(Provided entries Opens)

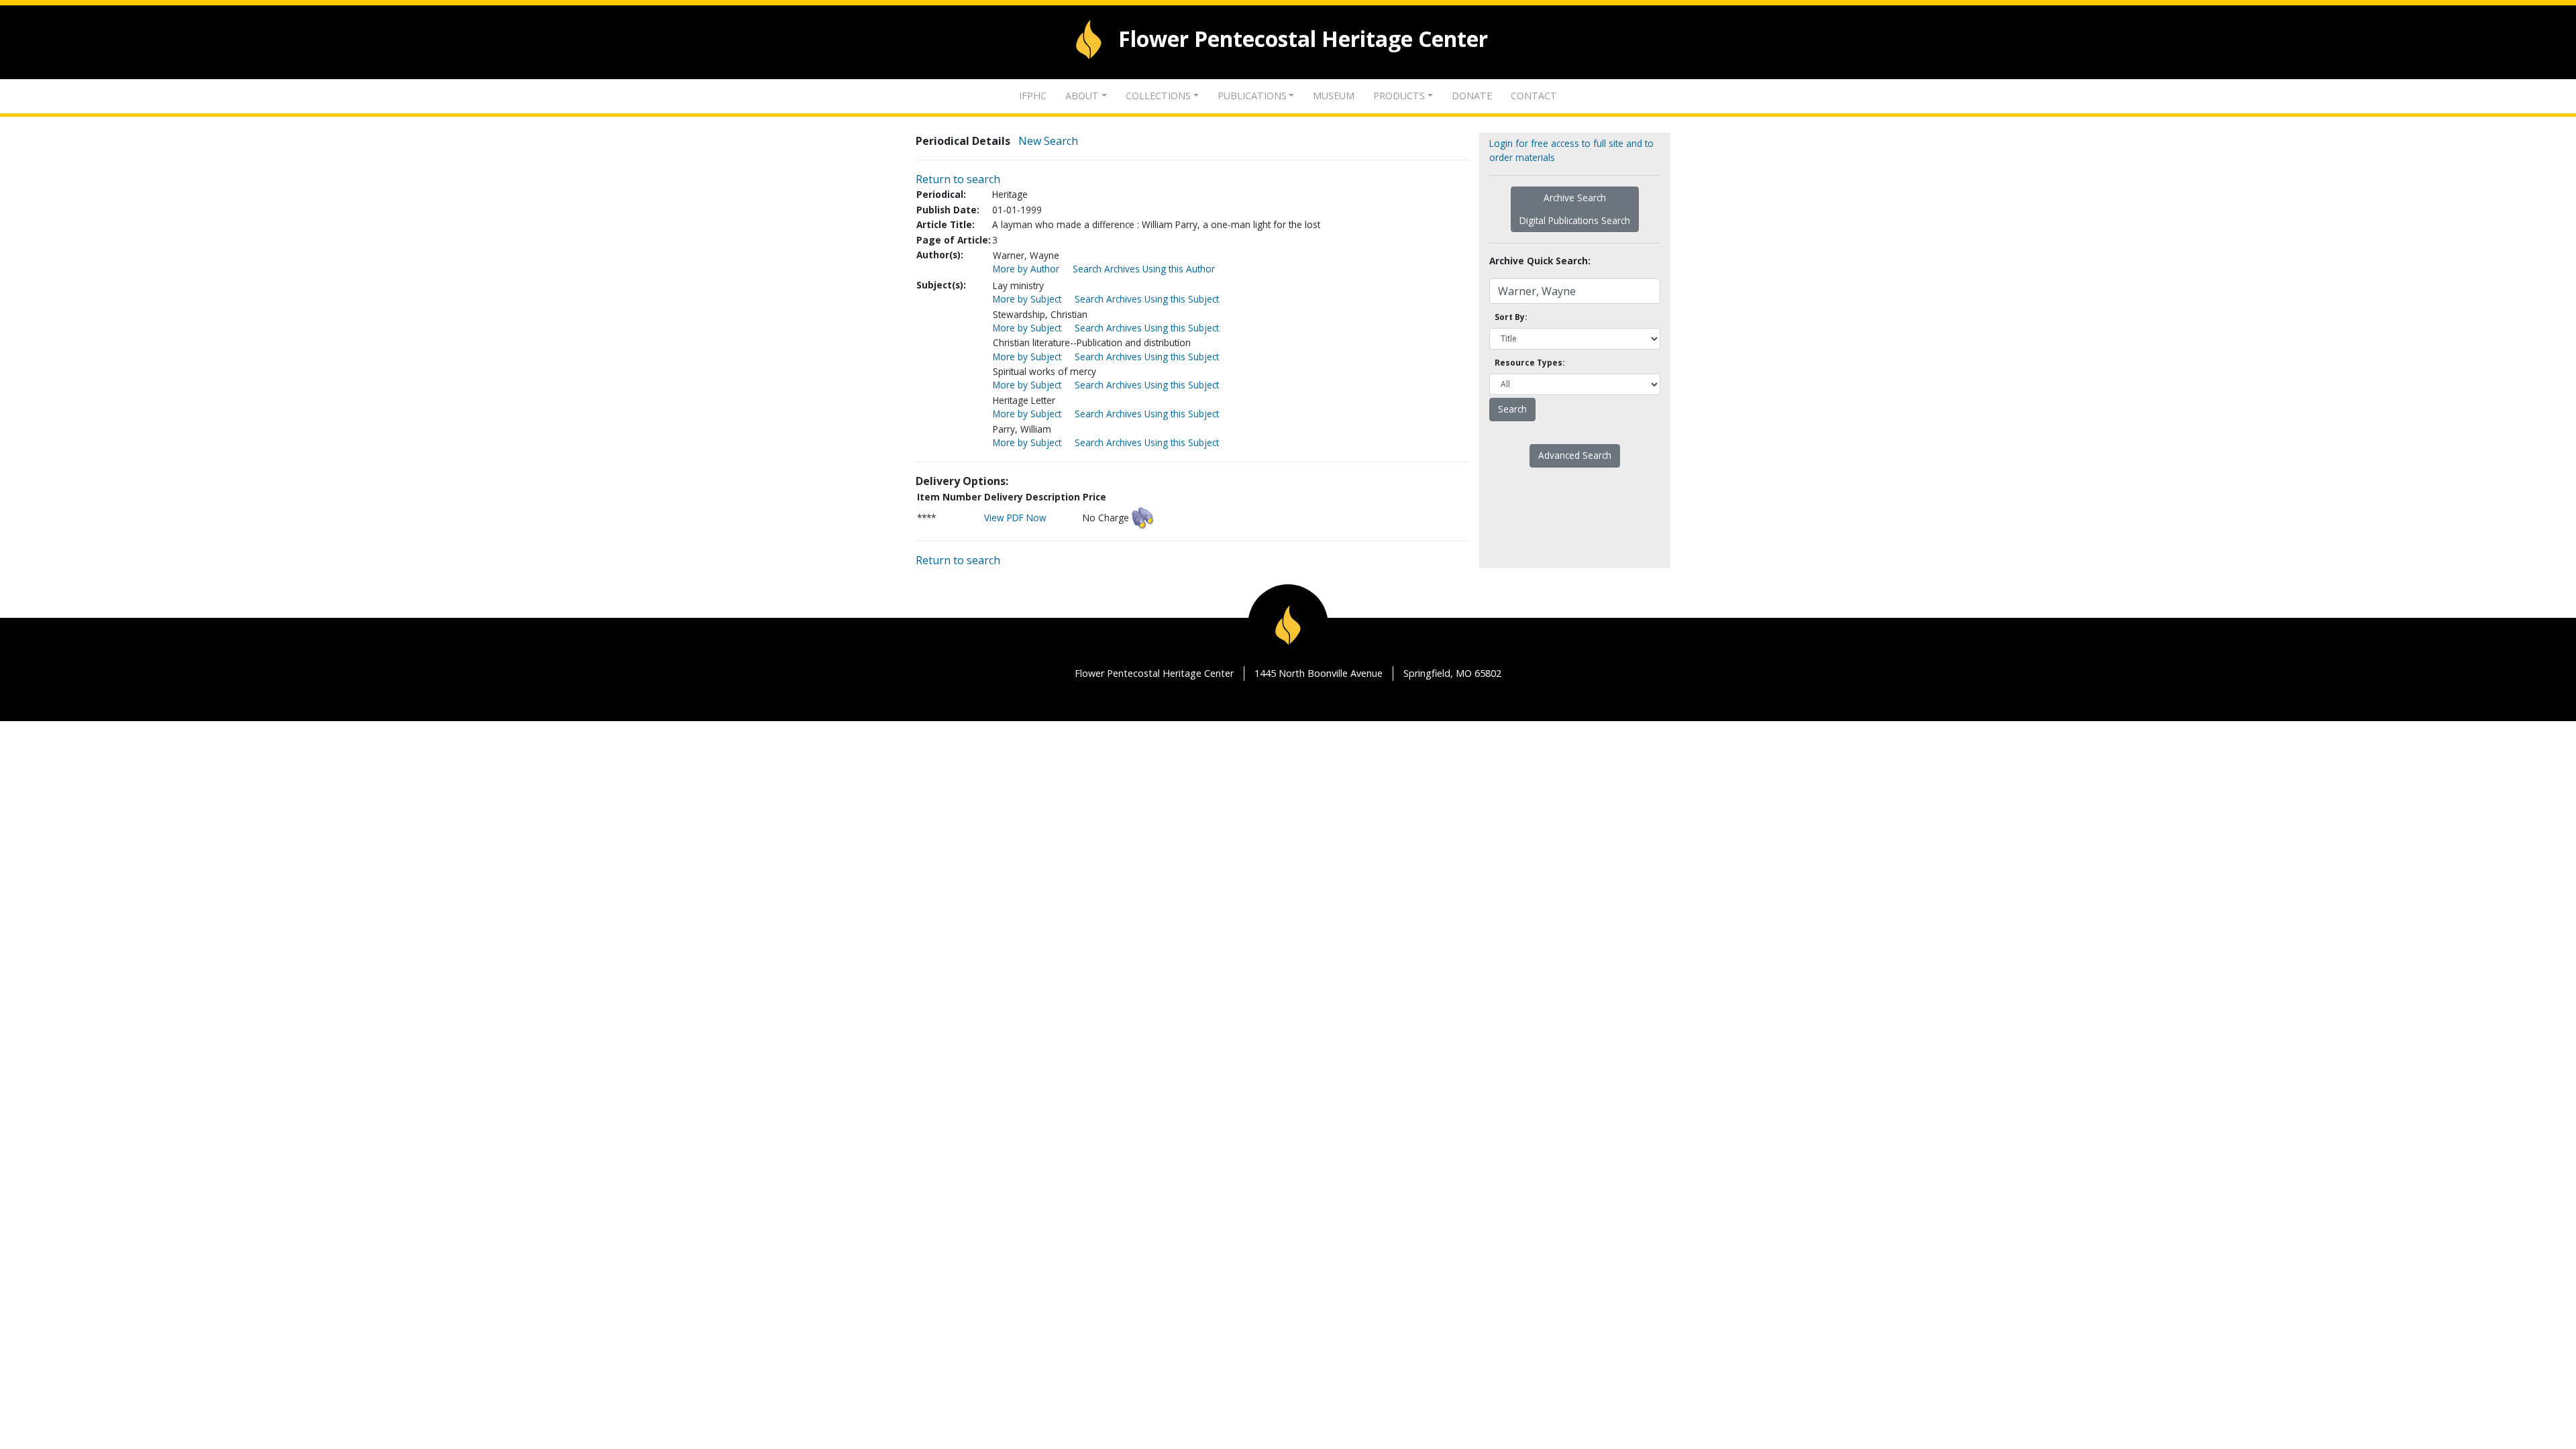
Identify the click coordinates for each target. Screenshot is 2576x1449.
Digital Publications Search (1574, 220)
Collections (1158, 95)
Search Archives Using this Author (1144, 268)
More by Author (1026, 268)
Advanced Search (1574, 455)
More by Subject (1027, 298)
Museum (1333, 95)
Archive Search (1575, 197)
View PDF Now (1015, 517)
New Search (1048, 140)
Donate (1472, 95)
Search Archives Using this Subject (1147, 298)
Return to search (958, 179)
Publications (1252, 95)
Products (1399, 95)
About (1082, 95)
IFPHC (1032, 95)
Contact (1534, 95)
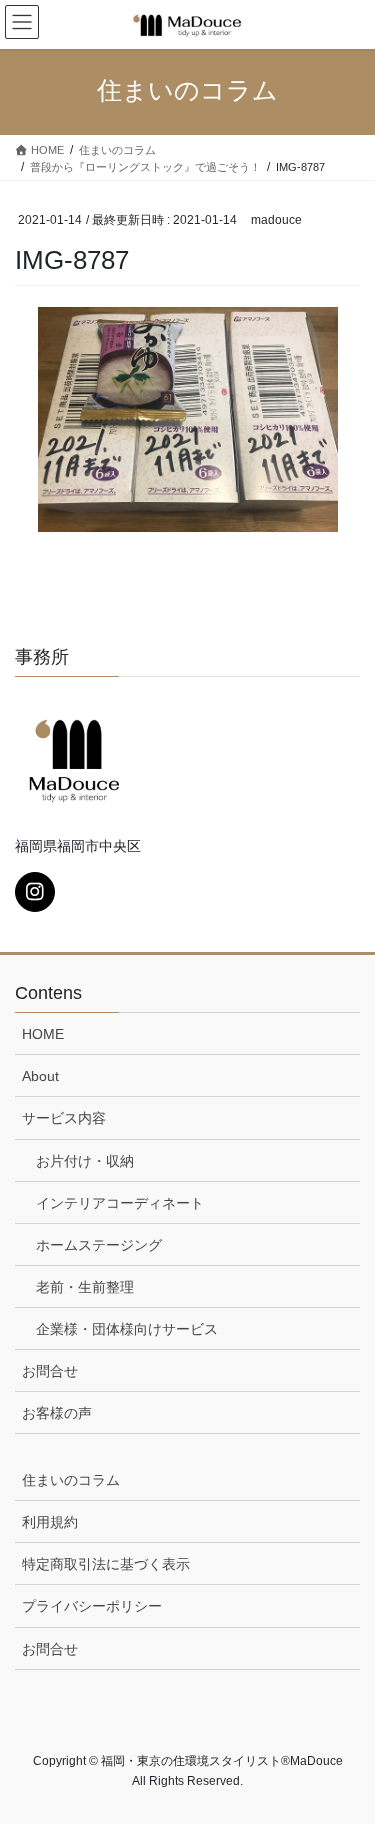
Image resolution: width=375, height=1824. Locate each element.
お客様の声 (57, 1413)
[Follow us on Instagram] (35, 892)
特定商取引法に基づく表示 (106, 1564)
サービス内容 (64, 1118)
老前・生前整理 (85, 1287)
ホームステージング (99, 1245)
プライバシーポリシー (92, 1606)
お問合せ (50, 1371)
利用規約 (50, 1522)
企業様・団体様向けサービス (127, 1329)
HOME (43, 1034)
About (40, 1076)
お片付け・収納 (85, 1161)
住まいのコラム (71, 1480)
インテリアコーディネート (120, 1203)
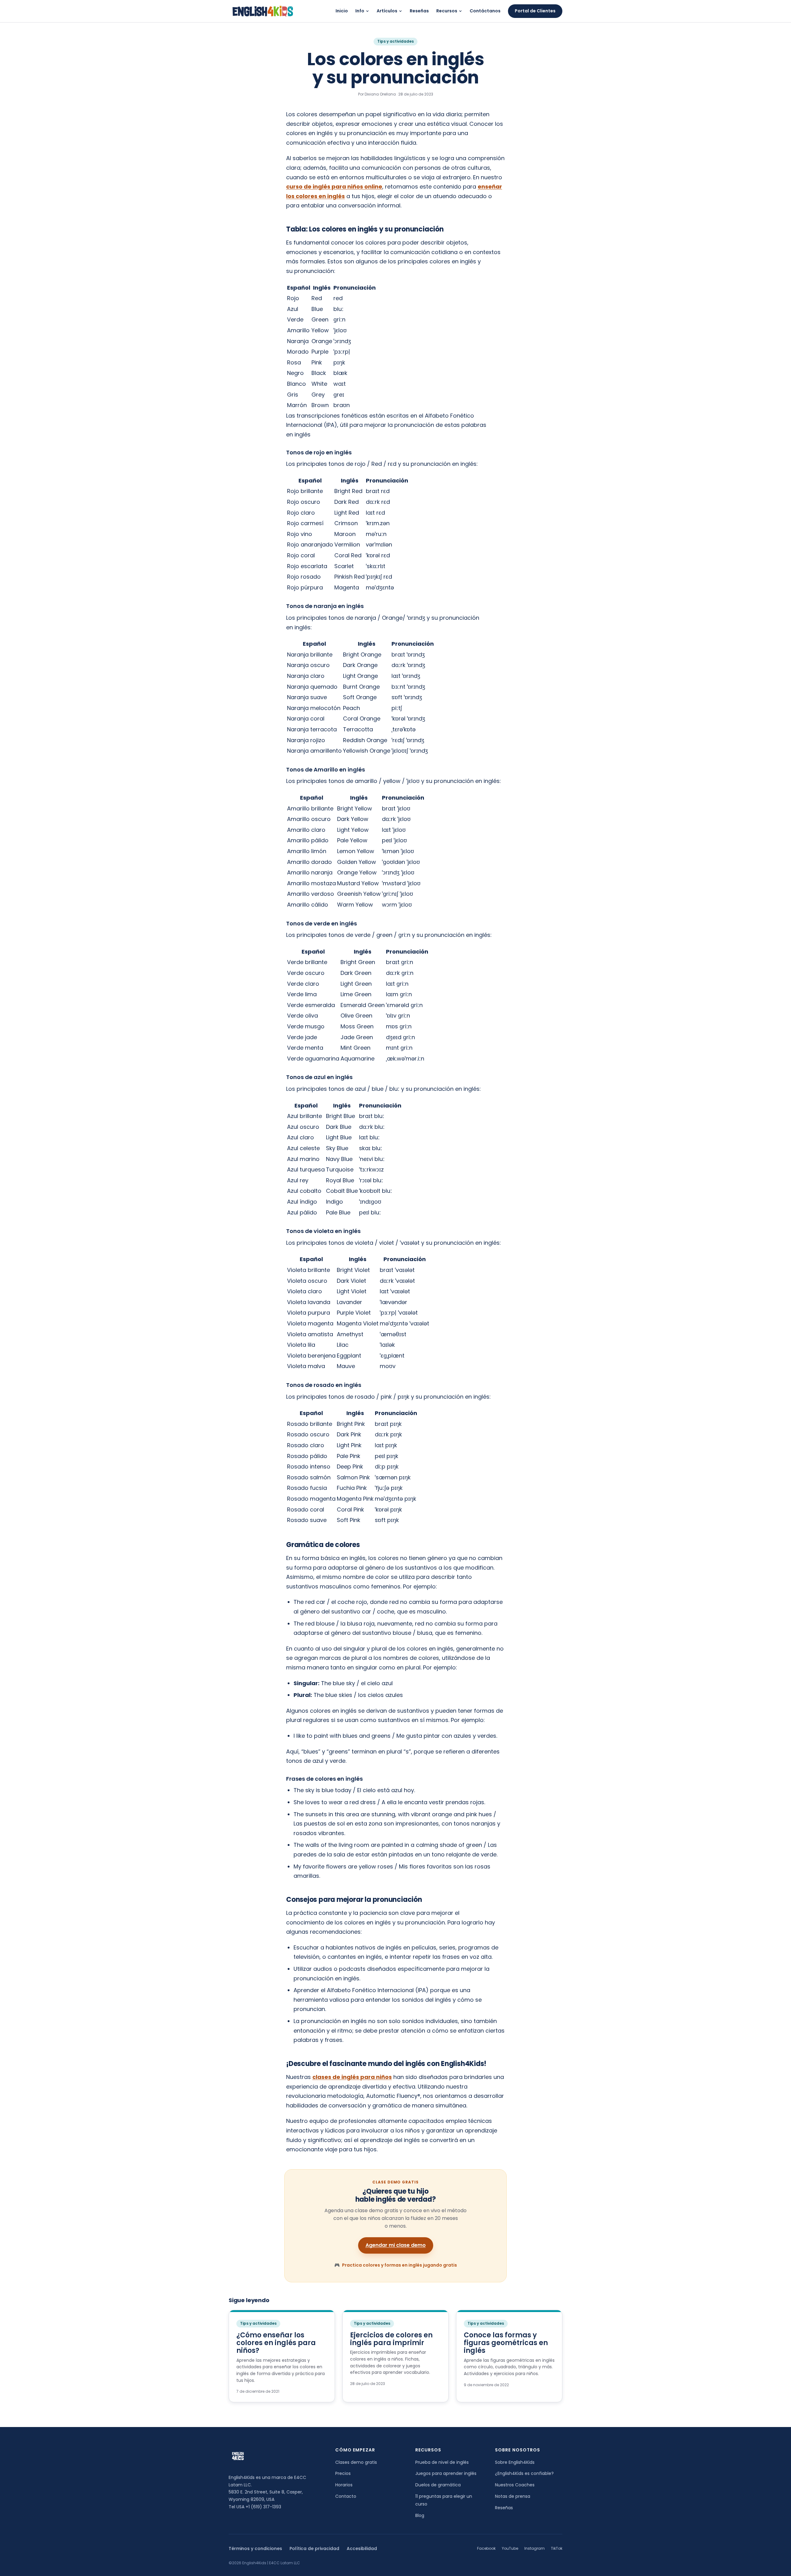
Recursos (446, 11)
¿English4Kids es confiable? (524, 2473)
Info (359, 11)
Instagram (534, 2548)
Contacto (345, 2496)
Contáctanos (485, 11)
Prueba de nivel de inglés (442, 2462)
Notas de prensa (512, 2496)
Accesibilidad (362, 2548)
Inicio (342, 11)
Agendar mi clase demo (396, 2245)
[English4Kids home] (262, 11)
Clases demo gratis (356, 2462)
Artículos (387, 11)
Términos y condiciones (255, 2548)
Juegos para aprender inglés (445, 2473)
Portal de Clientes (535, 11)
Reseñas (419, 11)
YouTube (510, 2548)
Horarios (344, 2485)
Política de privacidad (314, 2548)
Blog (419, 2515)
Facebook (486, 2548)
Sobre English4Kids (515, 2462)
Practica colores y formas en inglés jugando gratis (395, 2265)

(Provided entries Closes)

Assignment: Gather each line in the entries above where the string "Using" is found.

Task solution:
Search Archives Using this Author (1144, 268)
Search Archives Using this Subject (1147, 298)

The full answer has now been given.